Postsecondary Planning

As students with disabilities transition from secondary to post-secondary education, training, and employment, it is important that they are prepared for those next steps.

This section will provide helpful resources for professionals, parents and students.

    A Postsecondary Planning Guide

    The Office of Special Education and Rehabilitative Services (OSERS), of the U.S. Department of Education, published the guide below to improve educational, and employment outcomes and raise expectations for all individuals with disabilities, their families, their communities, and the nation.  

     

    Training and Employment

    Competitive Integrated Employment, real work for real pay in a job that aligns the post-school employment goals of the student, is the gold standard of transition outcomes for students with disabilities. This is a desired transition outcome for all youth who choose to work, regardless of disability or needed accommodations or support. Competitive integrated employment is a realistic and desirable expectation for all youth.

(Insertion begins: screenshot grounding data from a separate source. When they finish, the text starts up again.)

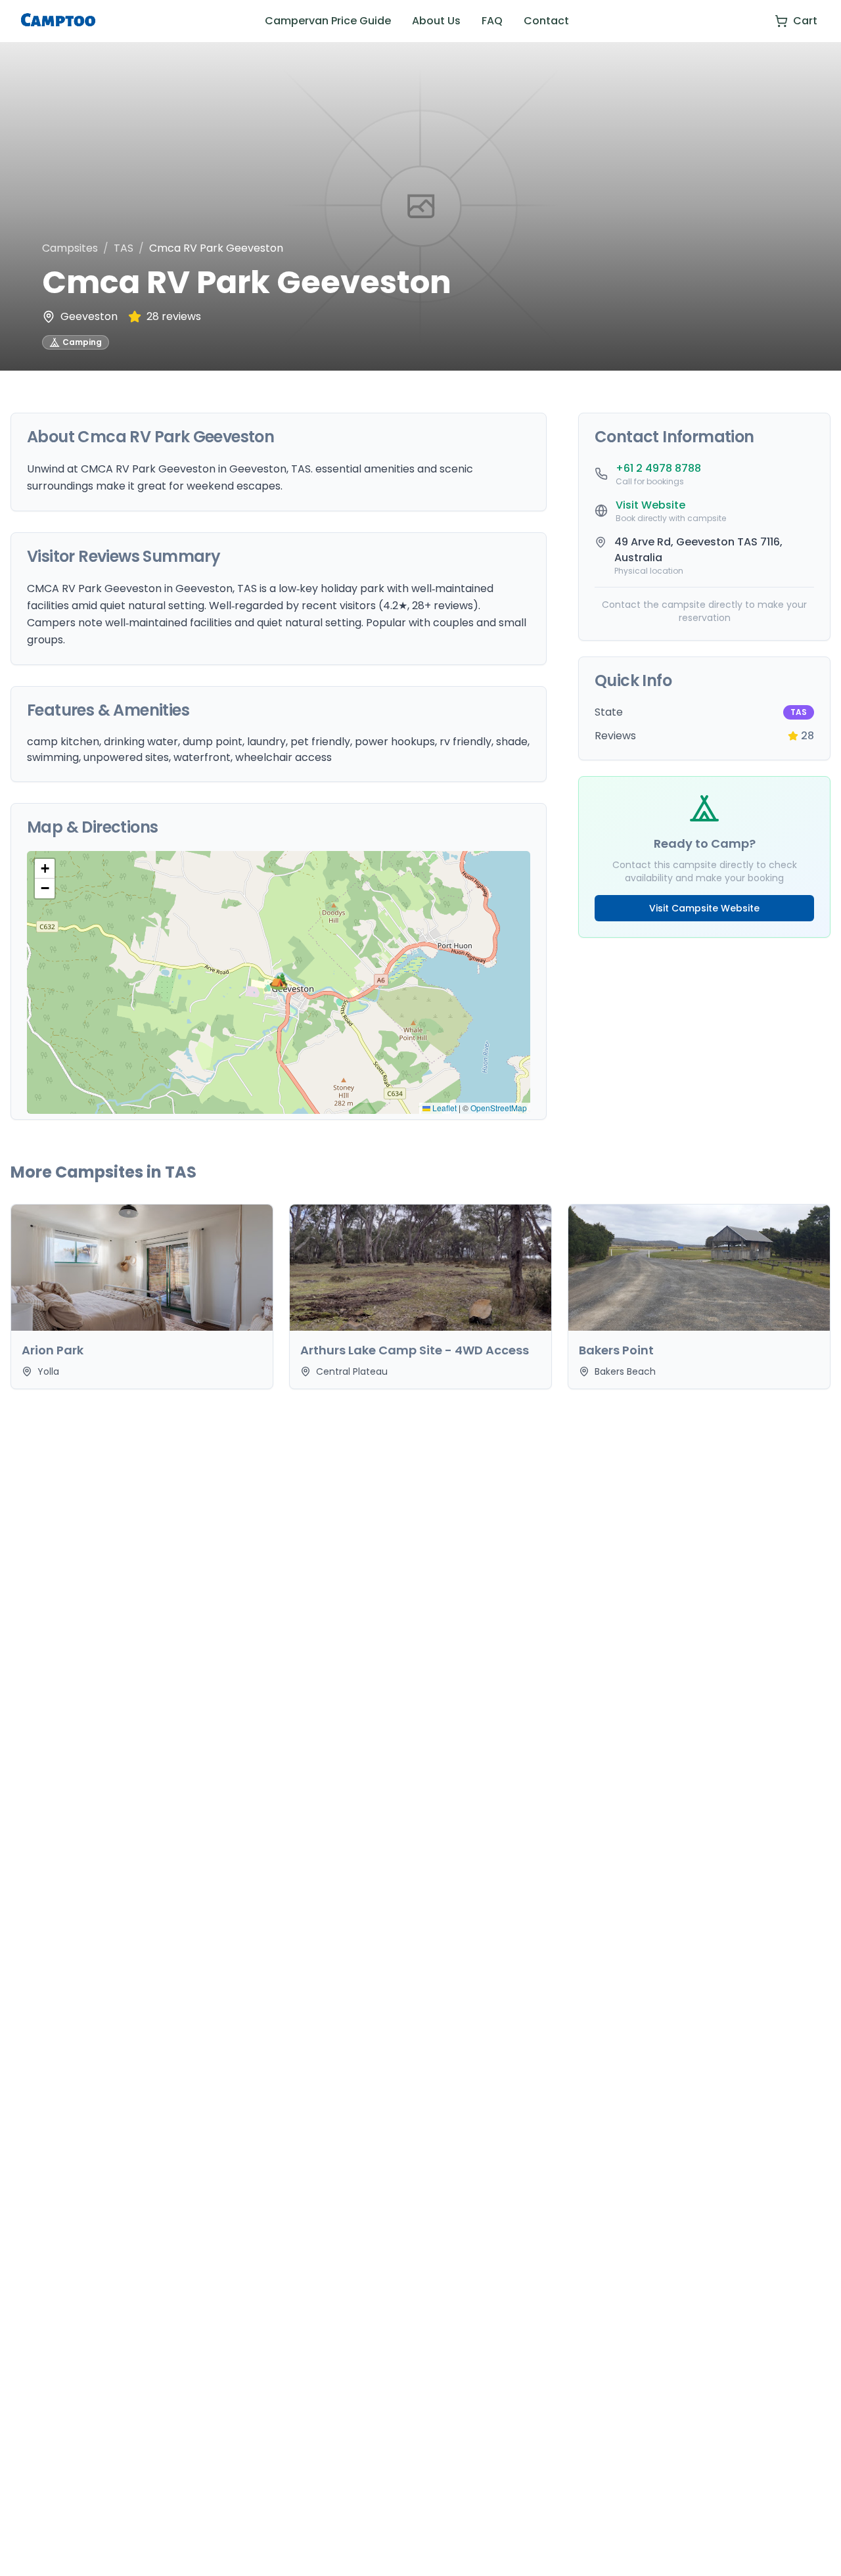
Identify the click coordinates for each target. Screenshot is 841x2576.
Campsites (70, 248)
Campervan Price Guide (328, 20)
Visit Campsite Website (704, 908)
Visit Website (650, 505)
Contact (546, 20)
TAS (123, 248)
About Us (436, 20)
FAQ (492, 20)
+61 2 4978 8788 (658, 468)
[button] (278, 982)
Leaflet (443, 1107)
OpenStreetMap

    As families, schools, Vocational Rehabilitation (VR) agencies and other partners plan and engage in transition planning with students, it is important to understand that employment looks different for each student. Competitive integrated employment options should be individualized and align with a students’ interests, preferences, skills, and support needs; and with the labor market needs of businesses. By making the connection between student’s interests skills, and preferences and business needs, good job matches can be brokered so employment is a mutually beneficial outcome for both the student and business.

    Some students will enter directly into the workforce based on interest, preference, skills, and support needs while others may attend a training program. Each student’s post-school school goals are difference therefore the routine each student takes may be different.

    Accommodations vs. Modifications

    What is an Accommodation? What is a Modification? The School-Based Definition

    Accommodations help remove barriers and can be used for instruction or testing. They do not change course content or expectations. An accommodation in testing or instruction—which must be previously agreed upon in a case conference committee discussion and is then written into the student’s IEP—might include having a test read aloud, or the option to take the test in a quiet room. Talk with your team about what accommodations should be used in high school and on state standardized tests. Note, however, that allowable accommodations can vary for college entrance and placement tests. Parents, teachers, and students interested in postsecondary education, should talk with their guidance counselor and review the accommodation information available on the ACT and SAT websites.

    Modifications are changes to course content, required work, or instructional level. If your student is considering a diploma track, ask your teachers about gradually reducing or eliminating any modifications your middle school student may be using. Modifications include things like requiring a student to complete only half of the work that other students complete, or providing him/her with simpler material or testing the student on different content.